Person of day - 27 MARCH 2022
The story of David Navara - the leading Czech grandmaster- and his introduction to chess is reminiscent of a life of famous wunderkinds. The 6-year-old boy learned the rules when he read a chess textbook that he discovered accidentally. David began to train intensely, amazing his friends with his determination and love for the game. Respected masters Miroslav Vanka and Josef Přibyl began to work with Navara, while his later mentors were his remarkable countrymen, Ludek Pachman and Vlastimil Jansa. “I have seen similar levels of devotion and love for chess only in one man. His name is Robert Fischer!” claimed Pachman when telling journalists about the rising star from Prague.

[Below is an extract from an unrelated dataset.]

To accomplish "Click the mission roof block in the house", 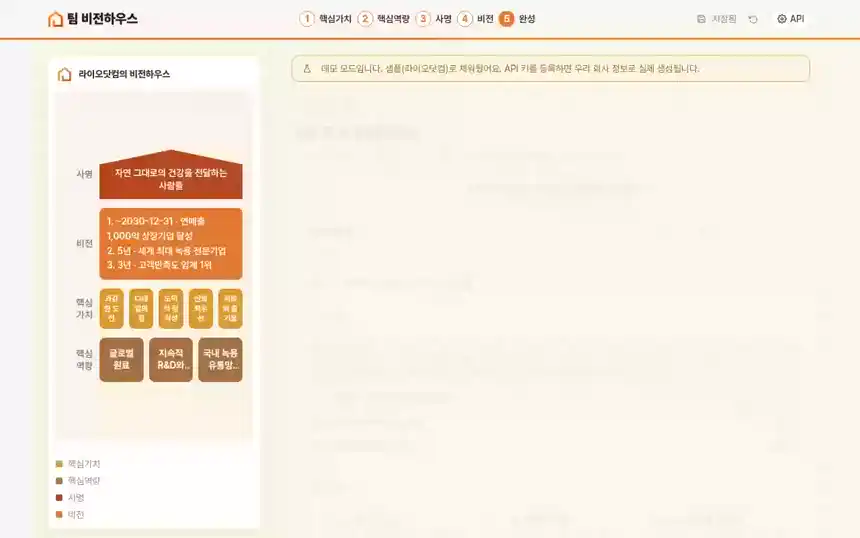I will tap(171, 174).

At the age of 16, Navara made his debut for the Czech national team at the European Team championship and he won at his board with 7 points out of 9 after defeating five dangerous grandmasters, including Emil Sutovsky. A year later, David attained the title of grandmaster for himself. The young chess player won the Czech Championship several times and became the leader of the national team, while also qualifying for the 2005 World Cup. At the 2006 Olympiad in Turin, Navara became a hero of his national team, winning 8.5 points out of 12 at the first board and defeating the Russian player Peter Svidler.

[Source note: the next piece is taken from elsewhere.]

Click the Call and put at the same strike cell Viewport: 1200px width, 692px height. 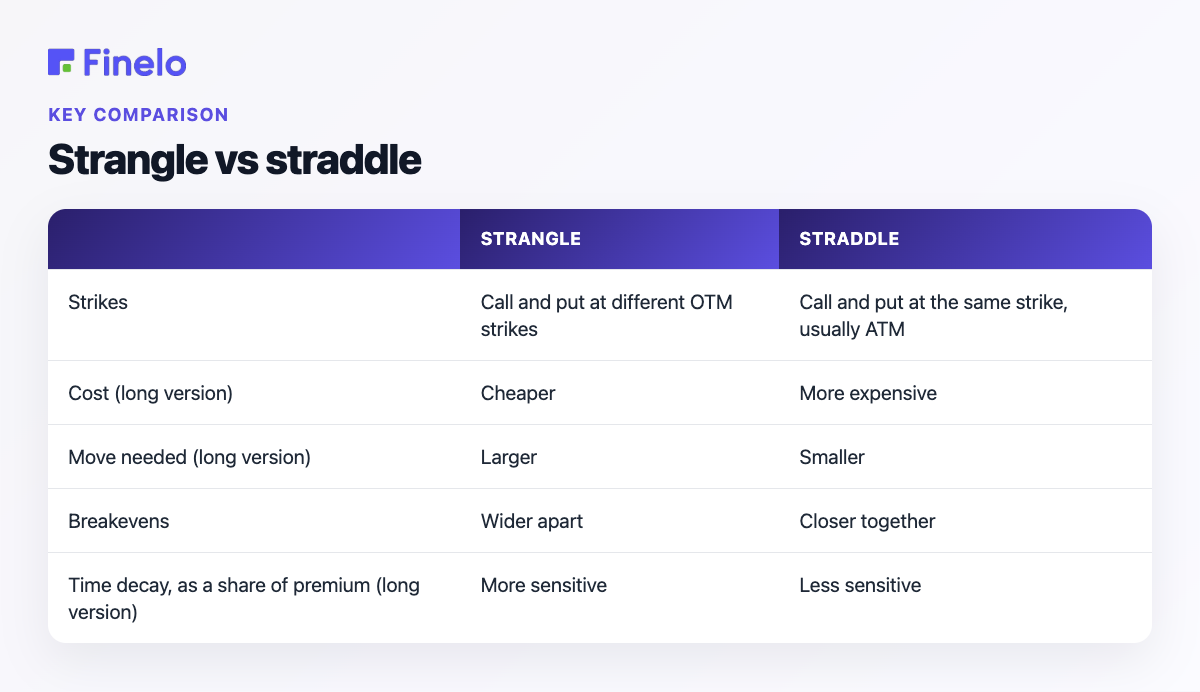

Known for his uncompromising, combative style, the Czech chess player started to get invited to super tournaments, and in Wijk aan Zee in 2007, he defeated Magnus Carlsen and Ruslan Ponomariov at first attempt. Delighted by the success of their leader, Czech administrators began to organise matches between Navara and leading grandmasters on a regular basis. In these, Navara drew with Anatoly Karpov and Boris Gelfand and defeated Nigel Short and Sergei Movsesian.
In 2011, a new chapter in Navara’s career began. He split 1st place in the B tournament in Wijk aan Zee, thus qualifying for one of the most prestigious tournaments once again, and he made it to the quarter-final of the World Cup, where he lost to future finalist Alexander Grischuk. David’s match against Alexander Moiseenko in the third round became headline news. In a time trouble, the Czech chess player accidentally touched his knight, even though he wanted to move his king. The Ukrainian chess plater did not insist that his opponent make the damaging move, but at the final stages of the endgame, while in a position that promised victory, Navara unexpectedly offered his opponent a draw.

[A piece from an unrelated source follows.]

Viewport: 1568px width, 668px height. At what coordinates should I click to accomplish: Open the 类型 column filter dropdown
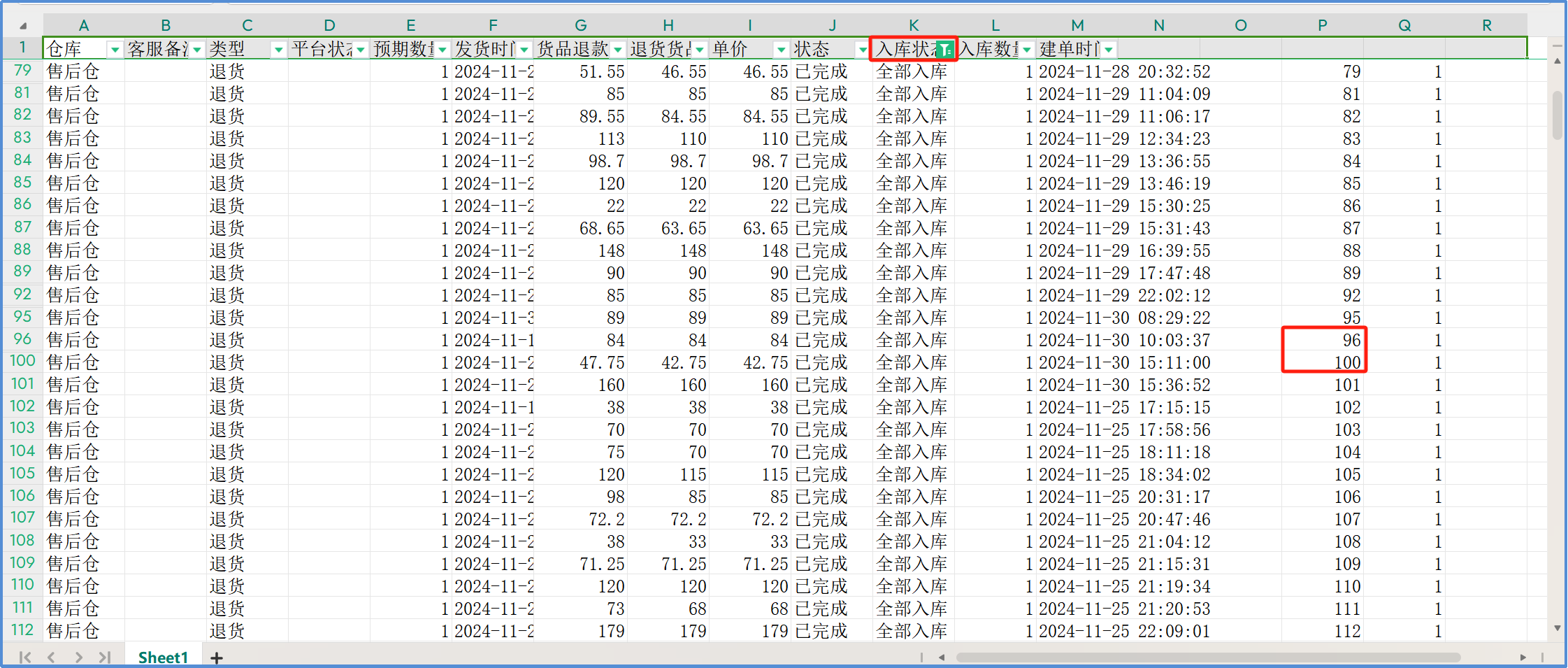pos(278,50)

“I don’t know if I touched the king or not. I wanted to move the knight, but my opponent said that I touched the king first. If I moved the king, I would have lost the knight. I told my opponent that I wanted to move the knight, and he did not insist that I move the king. I don’t know whether I touched the king. It was a time trouble and I was feeling unwell; I wanted to go to the bathroom, but I couldn’t, because too little time was left. And in the end I offered a draw because I did not want others to say that I won this point unfairly!” David explained afterwards, when he earned the sympathy of the chess world.
Navara graduated from the logic department of Prague University’s philosophy faculty, even if the self-critical player claims to have been a bad student. He remains among the world’s strongest chess players to this day.